Screen-element location records:
···

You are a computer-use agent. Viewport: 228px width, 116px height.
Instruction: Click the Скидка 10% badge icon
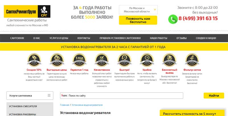click(34, 60)
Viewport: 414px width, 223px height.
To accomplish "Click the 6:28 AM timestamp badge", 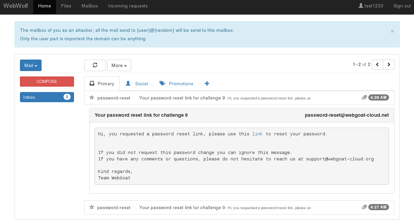I will pos(379,97).
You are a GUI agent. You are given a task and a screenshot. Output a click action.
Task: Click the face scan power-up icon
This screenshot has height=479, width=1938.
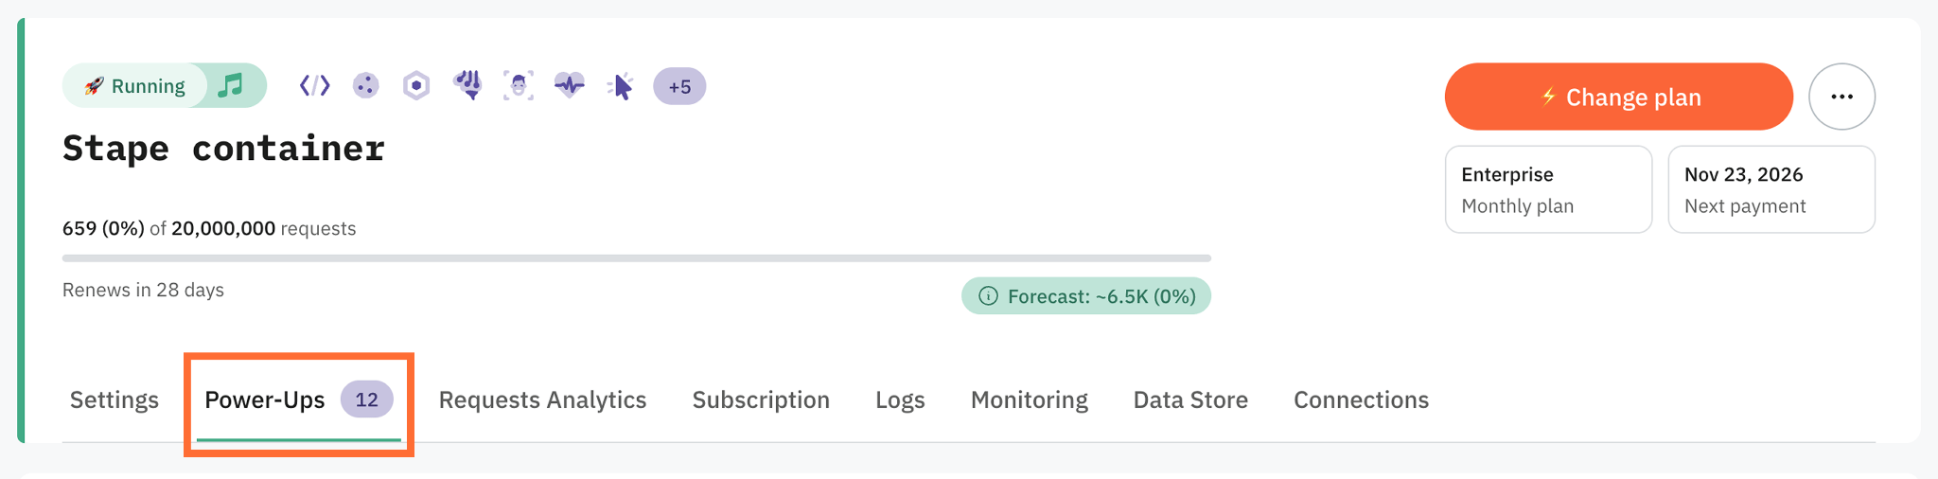click(519, 86)
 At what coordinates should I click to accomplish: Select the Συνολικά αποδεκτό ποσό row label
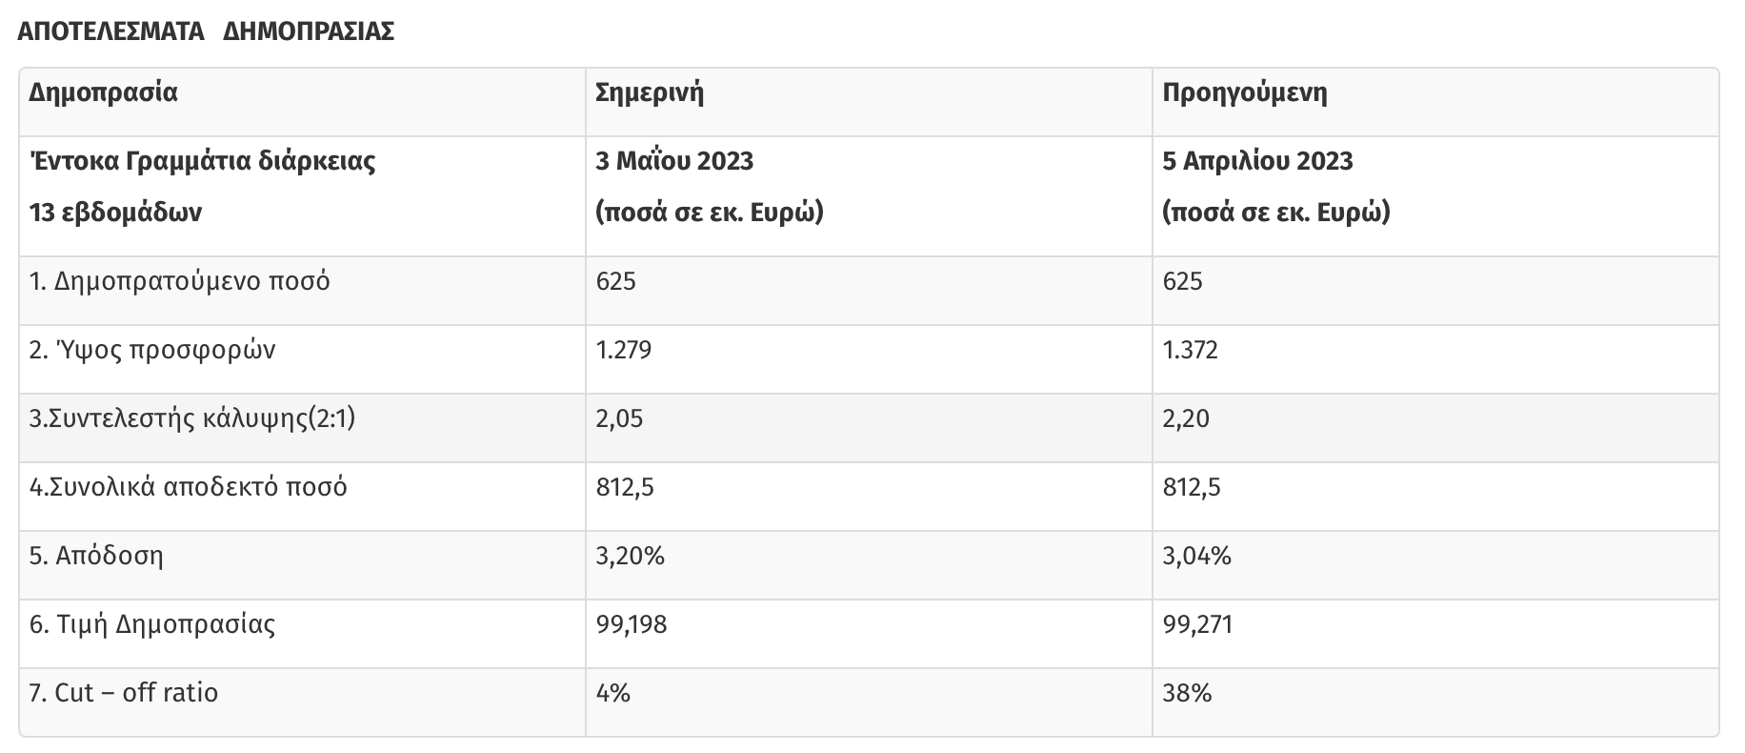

···

Output the lines of the items from the line containing "You are a GUI" through the end of the items, unchanged, leaving out the pictures.

Solution for this exercise:
You are a GUI agent. You are given a task and a screenshot. Output a click action.
Task: Click the face scan power-up icon
This screenshot has height=479, width=1938.
click(519, 86)
 At what coordinates should I click to accomplish: Select the Συνολικά αποδεκτό ποσό row label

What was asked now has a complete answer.